Ever the optimist, Schroder still talks of economic growth between 1.5 and 2.0 percent for the year. We’ll know for sure with the release of next week’s official GDP figures–but most banks and private-sector economists have cut their forecasts to 1 percent or less. The chancellor has returned from vacation pledging a “steady hand” in dealing with the downturn. (He’s understandably reluctant to use the word crisis.) But to many this sounds disturbingly like his predecessor Helmut Kohl’s penchant for “sitting out” problems.
The ironies are resounding. Schroder eagerly took credit for Germany’s healthy 3 percent growth rate last year. Fittingly, he has now become the scapegoat. It’s “his economy,” say opposition Christian Democrats, labeling him the “do-nothing” chancellor. With the next election little more than a year away, Schroder clearly faces a serious challenge. But that’s almost beside the point. Germany’s sputtering economy has far more broad-reaching consequences than the chancellor’s personal political fortunes. It currently ranks dead last among the euro zone’s 12 in terms of economic growth. Since Germany accounts for a whopping 31 percent of Europe’s output, that’s a painful sign of hard times to come. As Germany goes, so goes Europe.
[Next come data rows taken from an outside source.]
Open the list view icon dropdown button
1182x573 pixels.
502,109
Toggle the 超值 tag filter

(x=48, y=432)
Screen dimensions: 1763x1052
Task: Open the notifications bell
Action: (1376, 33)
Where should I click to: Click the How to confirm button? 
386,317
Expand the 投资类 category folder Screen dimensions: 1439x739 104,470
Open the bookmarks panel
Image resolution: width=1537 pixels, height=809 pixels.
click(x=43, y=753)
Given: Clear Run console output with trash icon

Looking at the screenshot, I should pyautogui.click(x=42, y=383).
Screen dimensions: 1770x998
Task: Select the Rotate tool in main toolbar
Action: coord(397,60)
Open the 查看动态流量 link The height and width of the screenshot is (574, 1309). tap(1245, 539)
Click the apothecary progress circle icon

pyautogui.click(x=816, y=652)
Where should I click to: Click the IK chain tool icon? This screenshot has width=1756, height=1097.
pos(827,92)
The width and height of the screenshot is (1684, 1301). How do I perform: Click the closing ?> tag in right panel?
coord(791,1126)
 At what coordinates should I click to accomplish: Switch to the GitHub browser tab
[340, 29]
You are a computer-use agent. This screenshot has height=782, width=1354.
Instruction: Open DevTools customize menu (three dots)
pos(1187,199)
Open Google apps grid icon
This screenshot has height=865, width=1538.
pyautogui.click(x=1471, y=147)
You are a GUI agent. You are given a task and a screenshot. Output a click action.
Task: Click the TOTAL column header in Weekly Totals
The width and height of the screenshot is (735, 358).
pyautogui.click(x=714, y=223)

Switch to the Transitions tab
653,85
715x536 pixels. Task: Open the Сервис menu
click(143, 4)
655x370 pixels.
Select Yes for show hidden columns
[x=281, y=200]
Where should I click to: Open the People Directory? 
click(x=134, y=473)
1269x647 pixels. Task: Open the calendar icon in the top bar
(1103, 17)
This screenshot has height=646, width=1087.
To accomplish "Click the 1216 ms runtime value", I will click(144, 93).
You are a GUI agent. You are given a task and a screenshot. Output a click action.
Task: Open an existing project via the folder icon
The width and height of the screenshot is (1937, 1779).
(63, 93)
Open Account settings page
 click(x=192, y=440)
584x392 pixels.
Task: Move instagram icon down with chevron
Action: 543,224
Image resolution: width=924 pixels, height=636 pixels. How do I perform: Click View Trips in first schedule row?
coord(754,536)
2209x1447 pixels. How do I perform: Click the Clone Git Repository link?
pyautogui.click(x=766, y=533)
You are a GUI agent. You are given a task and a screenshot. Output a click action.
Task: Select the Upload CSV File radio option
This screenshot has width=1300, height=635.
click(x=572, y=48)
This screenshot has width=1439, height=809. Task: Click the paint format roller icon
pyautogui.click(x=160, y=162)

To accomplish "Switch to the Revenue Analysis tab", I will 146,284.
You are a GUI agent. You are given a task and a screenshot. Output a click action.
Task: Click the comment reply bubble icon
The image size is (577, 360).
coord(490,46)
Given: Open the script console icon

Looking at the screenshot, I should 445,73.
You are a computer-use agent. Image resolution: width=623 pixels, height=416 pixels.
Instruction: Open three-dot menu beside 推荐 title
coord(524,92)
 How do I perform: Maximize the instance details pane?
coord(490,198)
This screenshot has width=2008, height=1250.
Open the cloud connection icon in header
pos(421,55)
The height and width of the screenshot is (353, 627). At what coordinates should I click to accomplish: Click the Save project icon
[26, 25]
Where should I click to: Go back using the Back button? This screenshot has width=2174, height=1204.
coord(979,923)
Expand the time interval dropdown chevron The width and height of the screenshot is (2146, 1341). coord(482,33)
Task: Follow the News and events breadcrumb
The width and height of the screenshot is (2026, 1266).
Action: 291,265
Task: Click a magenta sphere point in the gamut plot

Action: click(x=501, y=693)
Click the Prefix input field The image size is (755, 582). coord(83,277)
It gets worse. With Germany on the skids, Europeans find their ultimate dream receding–that is, to become an equal to the United States, if not militarily or politically, then at least economically. Consider some numbers compiled by TheGlobalist.com:
Between 1992 and 2000, U.S. GDP grew from $7.3 trillion to $10 trillion, an increase of 36 percent. (That’s in 2000 prices.) The EU, by contrast, grew from a combined GDP of $7.6 trillion to $9.1 trillion, a rise of just 19 percent. This growth differential may not seem significant, but it has important implications for Europe. Here’s why. In 1992, the combined GDP of the 15 member countries of the European Union was still $300 billion (or 3.5 percent) greater than that of the United States. By 2000, it was some $900 billion (or 9 percent) smaller.
Look at this another way. If Europe’s output had grown at the same rate as that of the United States, its GDP would have totaled $10.4 trillion in 2000. That missing “difference” of $1.3 trillion is huge–roughly equal to adding another Italy, the world’s eighth largest economy, to today’s Europe. America’s gain is not Europe’s loss, of course; economics is not a zero-sum game. Still, the EU has missed a huge opportunity to increase living standards–and reduce unemployment–in line with the economic performance of the United States.
Now extrapolate these trends. How long would it take Europe to regain the ground it lost to America since the early 1990s? Assume that, from now on, the EU grows 0.5 percentage points faster annually than the United States. At that rate, it would take a boggling 27 years–until 2028–for Europe to get where it was vis-a-vis the United States in 1992. (It’s probably no consolation, but Europe would beat Japan, which under similar assumptions would not catch up until 2047.) There are bright spots in this picture. Britain, for instance, would close the gap more quickly, by about 2016. But France would catch up just a bit later than the entire EU, in 2032. Italy and Germany wouldn’t be there until 2036 and 2039, respectively.
To be fair, Germany’s lackluster performance owes much to the burdens of reunification. Nonetheless, it does not bode well for Europe that its largest economy has become such a laggard. Europe is still poised to outperform the United States this year. But will it? The Bush administration’s tax cut, coupled with aggressive interest-rate cuts by the U.S. Federal Reserve, could yet spur the U.S. economy into new growth. This could ensure that the United States emerges from the global doldrums sooner than Europe–and pull Europe along, as in the past. But that very dependency runs counter to Europe’s ambitions for itself. If the European Union is ever to rival the United States, let alone become an equal partner, it has to get its act together. Germany, especially, must break free from its malaise and once again become an engine for growth. An interest-rate cut by the European Central Bank would help. But more important, Germany must tackle its backlog of “structural reforms.” Instead of placating labor unions, as Schroder has done, it must liberalize its hidebound labor laws. In the age of globalization, there is no going it alone–particularly with one eye on domestic politics. “Steady” as she goes simply won’t do–not when steering Germany’s, and therefore Europe’s, economic ship of state.